The US recession is over. Buffett is still buying. Should you?
It's over -- according the world's most successful investor. This week Warren Buffett effectively called the end of the US recession, saying the economy has "sort of plateaued at the bottom." Only the day before, US Fed chairman Ben Bernanke said the recession "was very likely over." How should investors position themselves?
Earlier in the week, Buffett said that his Berkshire Hathaway is buying shares "because I am getting a lot for my money." That sounds encouraging enough, but does it mean that shares are, in aggregate, undervalued? Unfortunately not.
Buying ... Selectively
Buffett isn't an index tracking investor -- he purchases individual shares that he believes are undervalued. Meanwhile, with the FTSE 100 having rallied close to 50% from the March 9 market low, the stock market has lived up to its reputation as a leading indicator of the economy and then some, with current valuations suggestive of a robust recovery.
Indeed, the FTSE 100 index is currently priced on a P/E ratio of 16.4 times, at the top end of its long-term historical average. Just to really make sure you have your "market crash alert flag" hoisted high, the FTSE 250 trades on a P/E of 21.

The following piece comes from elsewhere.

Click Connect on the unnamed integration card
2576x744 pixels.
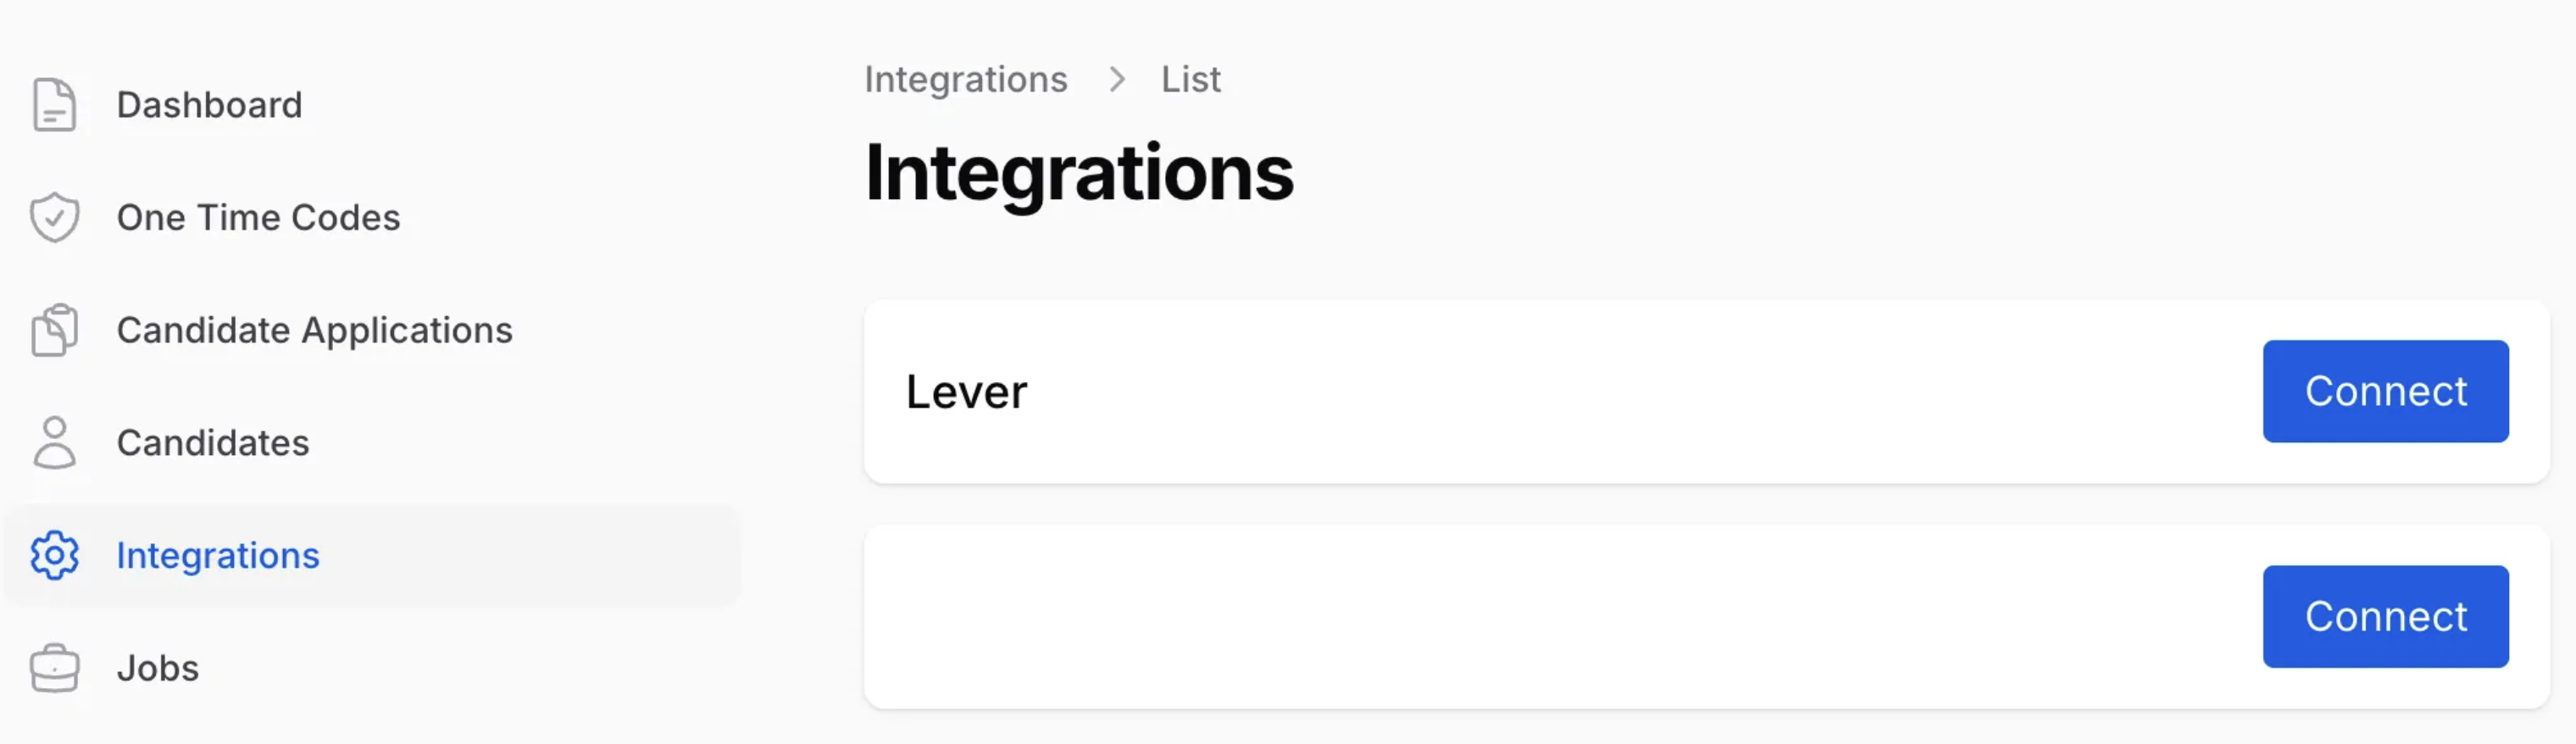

The Old Animal Spirits Are Back
Rising share prices fuel confidence -- the resurrection of the mergers and acquisitions market is another by-product of that process. Just this week, for example, Balfour Beatty (LSE: BBY) announced it was buying US consulting and engineering group Parsons Brinckerhoff for £380m, the largest acquisition in the construction group's history.
Buffett himself highlighted an example of the "animal spirits" returning to the market. Calling Kraft's bid price for Cadbury (LSE: CBRY) "a full price," he added "I've got a lot of confidence in (CEO) Irene Rosenfeld, but they have to do a lot of things right to justify this price." Berkshire Hathaway is Kraft's largest shareholder.
Focus On Individual Shares
The US recession may well be over, but that is no reason to buy shares indiscriminately -- in toto, the market isn't cheap. If you wish to ratchet up your exposure to shares, the best course of action is to focus on individual companies that meet Buffett's standard -- i.e., make sure you're "getting a lot for your money."